I have a system with 7 atom types, of which 5 are charged. I want to calculate only the short range coulombic interactions for some atom type pairs whereas full coulombic interactions for the remaining pairs. I tried using the coulombic pair styles as follows:
pair_style hybrid lj/long/tip4p/long long long 1 2 1 1 0.1577 8.4 8.4 &
lj/cut/coul/cut 4.0
I have used pair_coeff command to allocate the sub-styles to respective atom types.
Upon trying to run the simulation, I get the following error:
ERROR: Coulomb styles of pair hybrid sub-styles do not match (…/pair_hybrid.cpp:1065)
Last command: minimize 1.0e-4 1.0e-6 100 1000.
I am attaching the screenshot of my input file and the error for a better context. Please lend me a hand.
Thanks for quick response guys. But the simulation I am doing is for a specific purpose where I specifically need only the short range coulombic interactions. Thanks for the help again.
You can either have only all coulomb short ranged or all coulomb long-ranged.
The K-space style does not know which is which and cannot separate out individual pairs (it works by computing the long-range coulomb interactions of each atom with all other atoms and their periodic replica at the same time. So mixing would double count interactions.
But it already makes no sense at the conceptual level.

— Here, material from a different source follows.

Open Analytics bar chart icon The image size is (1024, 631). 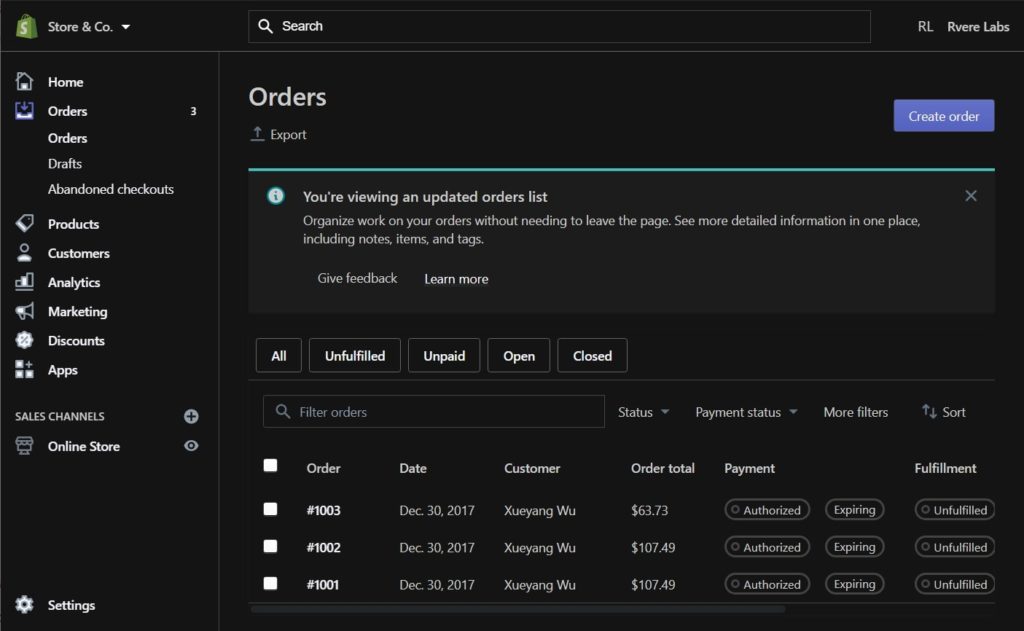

Coulomb interactions are coulomb interactions and the short-range or long-range styles are merely different ways to compute the same with different levels of error. Thus, if you feel you have the need to mix those, you likely have some conceptual problem with the kind of model you are trying to set up.
Sorry that I did not see your later reply due to some unavoidable circumstances. Thanks for the elaboration. Let me give a little perspective as to what I meant by specific purpose:
I have a crystal structure and their are some foreign (guest) particles in it. I want to calculate the interaction of these guests with the nearest (within a certain cutoff) guests, but not with all the guests in the system. The interaction with the remaining guests is being computed in a separate simulation and being added. The need to separate out the near and far interaction arises from the statistical mechanics derivation for the partition function of my system, which is the basis for the model of my system.
I hope this explains what I wanted to say earlier.
You can straightforwardly proceed if you set your “guest” particle’s charge to zero, and use hybrid/overlay with a pair table style to impose whatever short-ranged forces and energies you like.
But that is still very shaky theory. Electrostatic energies are not linear in the superposition of charge densities. This shows itself operationally in the simple question of what your simulations even mean with a net non-zero charge (as it would be if you followed the pair table suggestion). Yes, Ewald summation is often presented as a charge density repartitioning to decompose short and long-ranged forces, but the energy is not simply calculated as the sum of “short- and long-ranged energies” – it has to be carefully accounted for to reconstruct the correct, desired energy.
I would recommend running your simulations with straightforward electrostatics and then, if you want to fit a theory to it, using post-processing to partition the energies you have observed (for example using compute group/group).